-------- Extrait du texte
Ce droit d’asile peut-il être évoqué à la lumière du cœur

Ce 8 octobre, la ville de Millau se mobilisait sur la question de l’asile pour en souligner les méandres et l’urgence. L’un de nos centres d’accueil de demandeurs d’asile, par abréviation CADA, ouvrait ses portes.

L’asile est un droit, plus encore, une responsabilité des hommes libres à l’égard de ceux dont la vie est en danger, victimes de violences morales, physiques en raison de leurs convictions, leurs engagements politiques, sociaux, culturels, ou religieux.

Cette journée des portes ouvertes du Cada de Millau fut un éveil pour mieux comprendre le sens de l’asile à un moment où tant de voix se lèvent contre l’hospitalité inconditionnelle.
----------------
*Travail à faire:*
1. Recopiez fidèlement le passage du texte sur le droit d'asile qui va de « Ce 8 octobre, la » jusqu'à « contre l’hospitalité inconditionnelle. ».
2. Poursuivez le texte sur le droit d'asile après sa dernière phrase.
-------- Données fournies
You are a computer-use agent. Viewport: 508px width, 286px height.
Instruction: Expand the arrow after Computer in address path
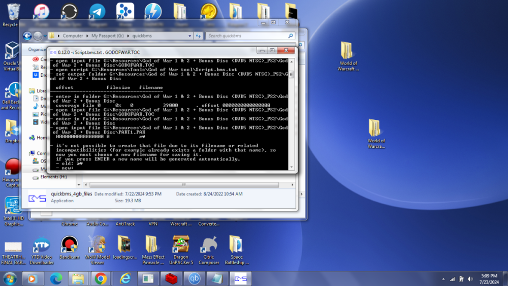[87, 36]
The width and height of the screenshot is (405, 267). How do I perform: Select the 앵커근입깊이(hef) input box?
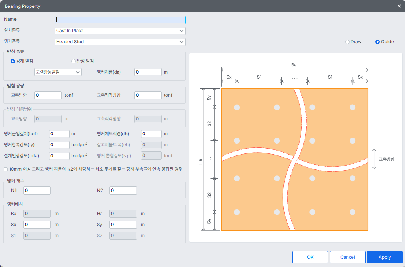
----------------
*Corrigé:*
1.
Ce 8 octobre, la ville de Millau se mobilisait sur la question de l’asile pour en souligner les méandres et l’urgence. L’un de nos centres d’accueil de demandeurs d’asile, par abréviation CADA, ouvrait ses portes.

L’asile est un droit, plus encore, une responsabilité des hommes libres à l’égard de ceux dont la vie est en danger, victimes de violences morales, physiques en raison de leurs convictions, leurs engagements politiques, sociaux, culturels, ou religieux.

Cette journée des portes ouvertes du Cada de Millau fut un éveil pour mieux comprendre le sens de l’asile à un moment où tant de voix se lèvent contre l’hospitalité inconditionnelle.

2.
L’individualisme prégnant de nos Sociétés n’est pas sans causer une indifférence à l’égard de ceux qui sont en souffrance. N’entendons-nous pas : « ce n’est pas mon problème » ; l’expression, loin d’être anodine, se révèle cruelle, n’est-elle pas celle d’une non-assistance à personne en danger.

Que de traversées de frontières et de mers sont loin d’être un voyage programmé, mais un déracinement d’hommes et de femmes essayant de fuir la violence. Difficile ce refus de l’hospitalité au motif que leurs souffrances ne sont pas les nôtres. C’est alors toute notre humanité qui pâtit de ce manque de solidarité.

Que d’alibis pour se mettre à distance ; l’un d’eux est constamment énoncé : « nous ne saurions accueillir toute la misère du monde ». Certes, mais nous pouvons et devons prendre notre part.

Accepter d’ouvrir les portes du cœur, c’est refuser de s’installer dans un confort protégé par une ligne de défense via deux expressions qui se présentent comme un bouclier : « trop nombreux, qu’ils aillent ailleurs ».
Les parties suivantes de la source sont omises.